He mentions "It is surprisingly hard to address these risks, because they're not here today, they don't exist, they're like ghosts but they're coming at us so fast because the models are improving so fast." With each new model everything is tested and benchmarked from start to finish to understand the current capabilities of what has been newly trained. What they also look for is "How capable are these models in doing CBRN tasks autonomously."

Every research lab right now is trying to get their biggest and most capable models to do aspects of AI research itself, building this flywheel where their hope is that models will improve beyond what humans would be capable of improving them. Both in quality and time constrictions (compute time could be much faster). If you can get to that point in automating your model development then that opens the door to allocating your resources and researchers to monitoring what the models are doing rather than trying to research how they could get the models to perform better because the model will have taken up the task of improving itself therefore our purpose as humans will be to ensure that what's developed is safe for humanity and our civilization.

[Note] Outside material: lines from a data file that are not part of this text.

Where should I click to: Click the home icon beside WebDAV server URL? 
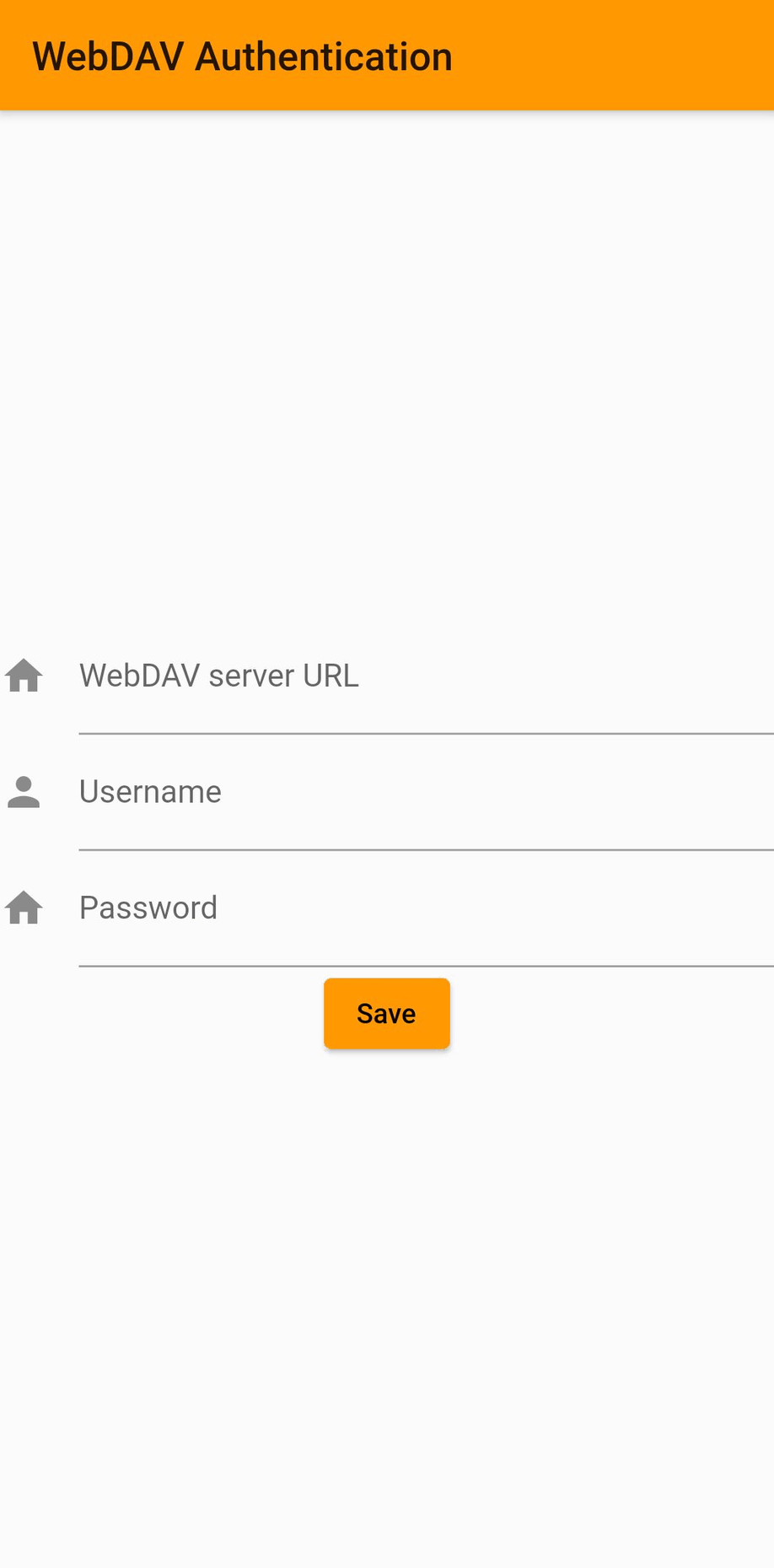(24, 675)
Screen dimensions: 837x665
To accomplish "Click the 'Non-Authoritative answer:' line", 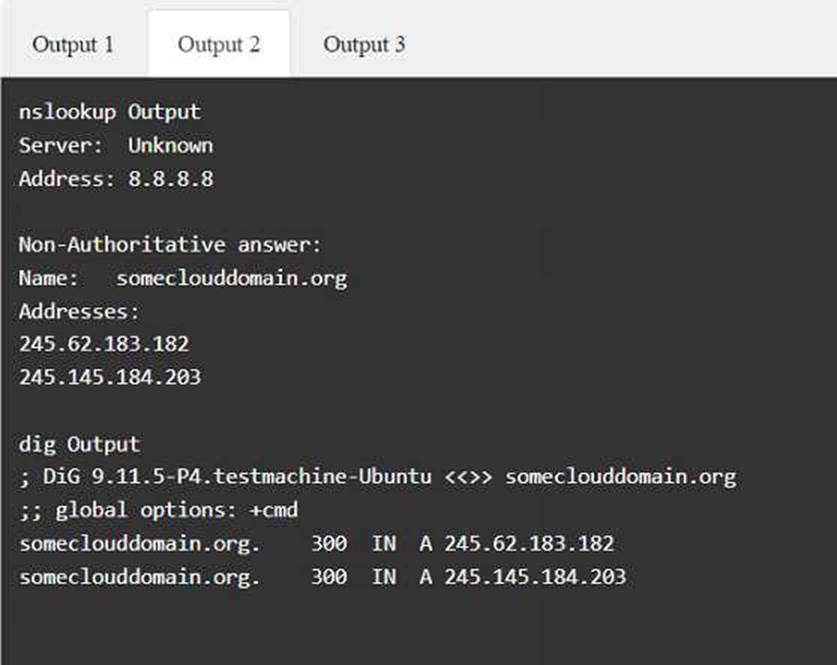I will (x=170, y=245).
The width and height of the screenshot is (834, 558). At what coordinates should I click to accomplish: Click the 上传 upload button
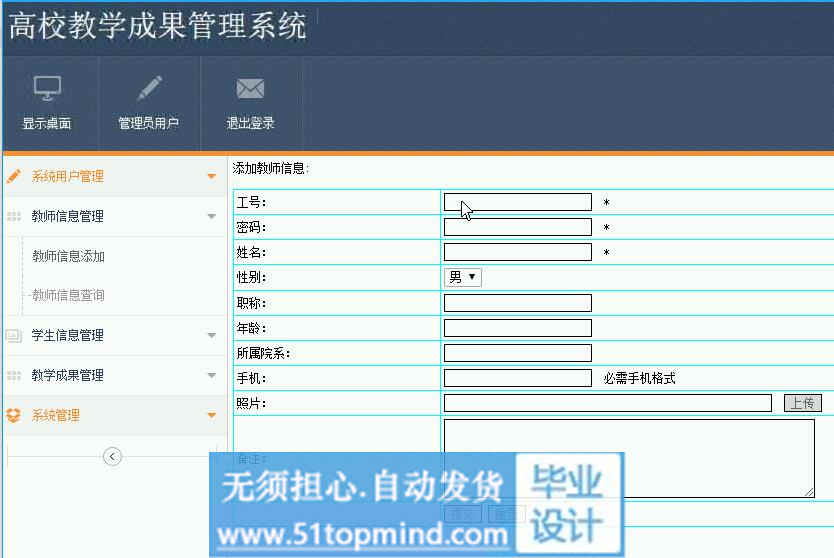pyautogui.click(x=802, y=403)
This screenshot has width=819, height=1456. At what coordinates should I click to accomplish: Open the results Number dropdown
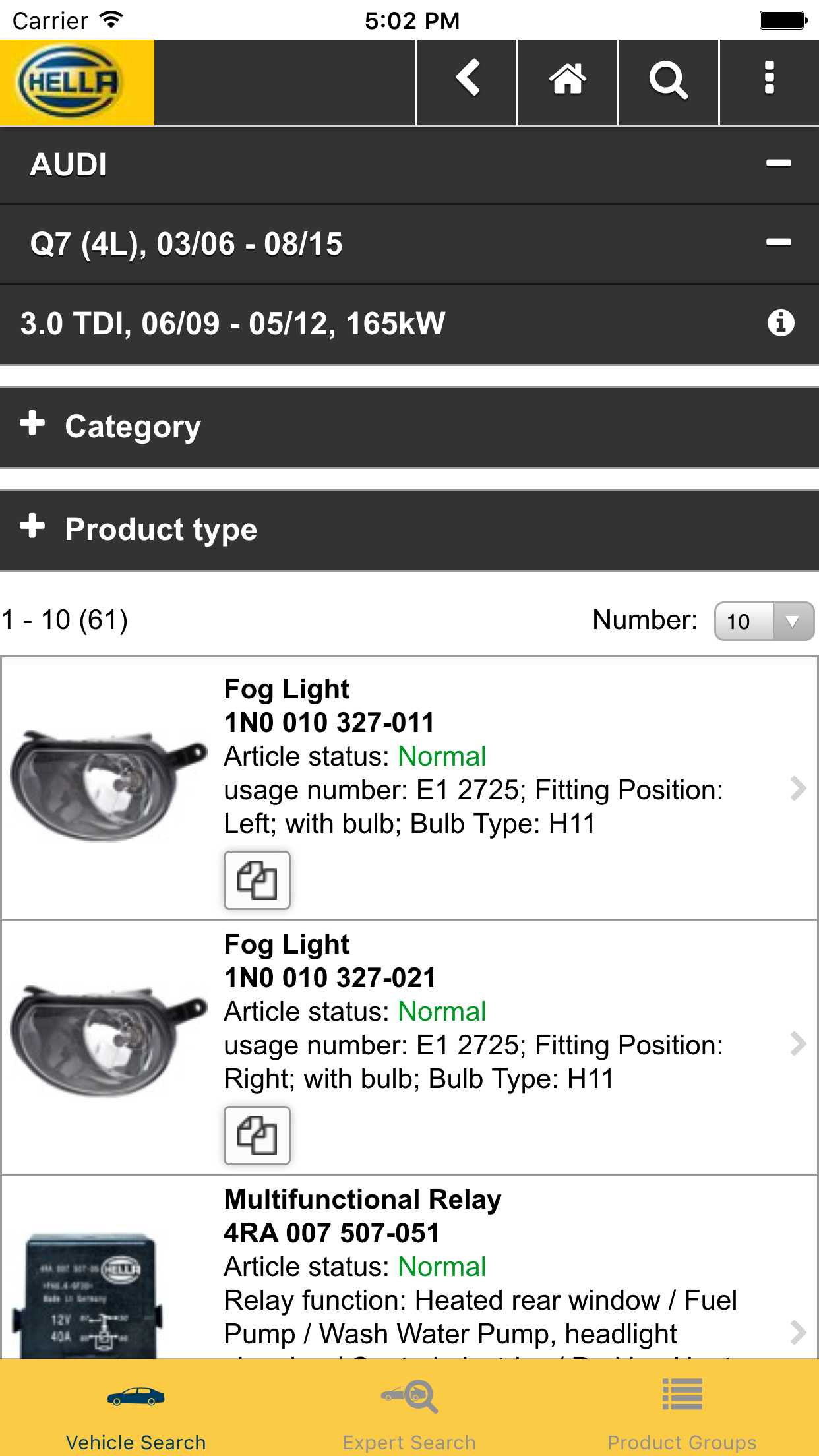tap(764, 621)
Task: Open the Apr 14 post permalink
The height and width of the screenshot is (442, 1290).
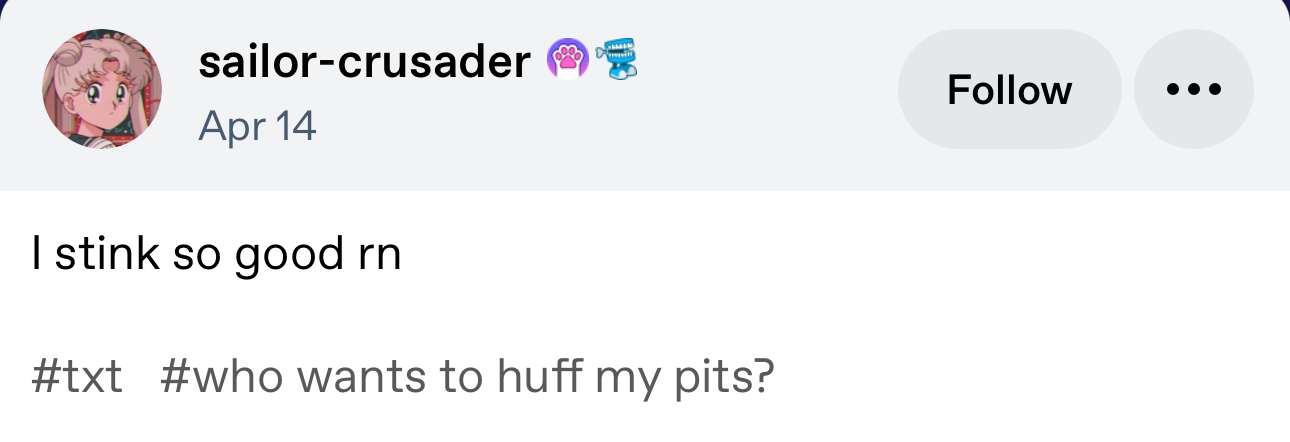Action: click(x=257, y=126)
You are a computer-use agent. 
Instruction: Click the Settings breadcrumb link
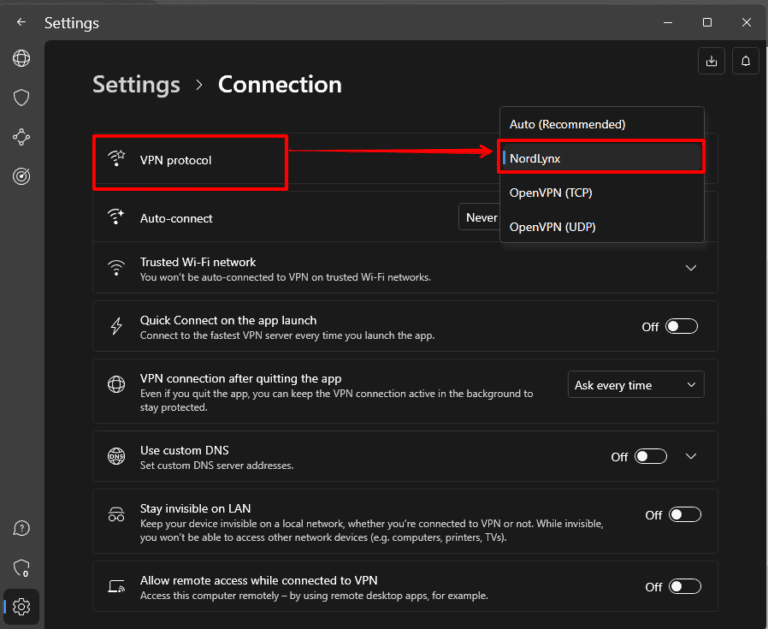(136, 85)
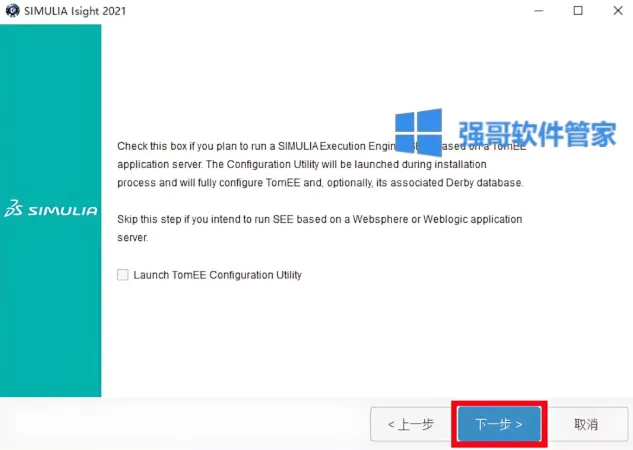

If models shift from the current AI safety level of ASL-2 to ASL-3 then there must be appropriate safety guidelines in place before that becomes a reality. This is the reason behind research labs doing post-training, alignment & safety research. Anthropic has one more layer called Constitutional AI which can be compared to a system prompt that the model adheres to while executing given queries. Not responding to or rejecting queries that involve harming others, terrorism, manufacturing of bio-chemical weapons etc. I also have to note that, Claude is the model that denies user queries the most because their safety precautions are layered on top of each other so every word in your query could be misinterpreted as a safety violation thus the model rejects answering your query because it anticipates that the user is trying to steer it into a misaligned direction. Anthropic's rejection rate is quite high compared to other models and has been an inside joke/criticism that it acts like a nanny or a mother at times infantilizing its users.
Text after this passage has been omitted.